One of the big problems with video on the Web is that other than the title, description and some meta tags, it is mostly invisible to Google and other search engines. One way to make video more SEO-friendly is to add transcriptions, but that can get expensive. An angel-funded startup called SpeakerText is (re)launching today with a very clever way to automate the transcription process and attach the full transcript as part of the video player in a drop down window. You can see an example of how this works below. And if you publish a lot of videos and want to try it out yourself, we have 100 beta invites (use the code: techcrunch).

Once a video is transcribed, it appears in a collapsible window below each player. Not only is all the text visible to search engines, and thus should help drive more search traffic to individual videos, but the text is all time-stamped. So you can click on any sentence and it will jump to that point in the video. Anytime somebody cuts and pastes a portion of the transcript in a blog or other site, a link back to that point in the video is also included. The startup tried doing a Flash wrapper before for the YouTube player. It completely reworked its technology into what it is now calling the SpeakerBar that is more of a transcript plug-in that detects any video on your site that has a matching plug-in. SpeakerText works with video players from YouTube, Brightcove, and Blip.tv, and there is also a WordPress plug-in.

Below is a video explaining how it works, with a SpeakerBar underneath. Click on any sentence to jump to that party of the video.

SpeakerText uses a combination of speech-to-text software, natural language processing, and crowdsourced human labor to create each transcript. Video publishers submit videos they want transcribed. Using open source speech-to-text software called Sphinx-4 developed at Carnegie Mellon University (where co-founder Matt Swanson studied artificial intelligence), the videos get a rough first pass. (The other founders are CEO Matt Mireles and Tyler Kieft). These then get broken up into 5 to 8-second chunks, which are distributed to to human transcribers via Mechanical Turk.
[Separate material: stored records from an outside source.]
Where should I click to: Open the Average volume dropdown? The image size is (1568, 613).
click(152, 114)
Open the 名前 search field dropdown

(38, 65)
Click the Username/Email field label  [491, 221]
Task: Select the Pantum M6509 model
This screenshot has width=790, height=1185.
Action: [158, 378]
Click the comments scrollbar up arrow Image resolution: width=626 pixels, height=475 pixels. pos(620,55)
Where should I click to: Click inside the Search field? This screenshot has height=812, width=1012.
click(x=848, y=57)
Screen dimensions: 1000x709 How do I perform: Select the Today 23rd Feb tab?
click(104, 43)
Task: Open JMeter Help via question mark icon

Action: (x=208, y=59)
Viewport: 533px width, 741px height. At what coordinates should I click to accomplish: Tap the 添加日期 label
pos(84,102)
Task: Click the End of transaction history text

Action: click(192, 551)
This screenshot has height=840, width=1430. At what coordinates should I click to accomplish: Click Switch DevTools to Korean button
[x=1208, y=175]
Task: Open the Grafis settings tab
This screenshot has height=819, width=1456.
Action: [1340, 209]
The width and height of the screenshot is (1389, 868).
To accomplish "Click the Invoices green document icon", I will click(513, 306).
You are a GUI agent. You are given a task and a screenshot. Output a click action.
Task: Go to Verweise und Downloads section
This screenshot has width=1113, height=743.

The humans correct the text and punctuation in a digital assembly line, going through their micro-tasks quickly and efficiently. Different workers get ranked based on their work history, which helps in the assignment process. The transcribed video chunks are then pulled back together and reassembled into the complete video, with speech recognition software aligning the text to the video and adding time stamps. Natural language processing software is then used to determine where sentences begin and end, and to create meta tags for more SEO goodness.

This entire assembly line process is designed with feedback loops to get better and more automated over time. The service starts at $20 a month for the SpeakerBar, plus $2 per minute for the transcriptions. That is competitive with other transcription services, which seem to start at the $3 to $5 per minute range, but you also get the SpeakerBar. The lower SpeakerText can get their rates, the broader it’s appeal will be.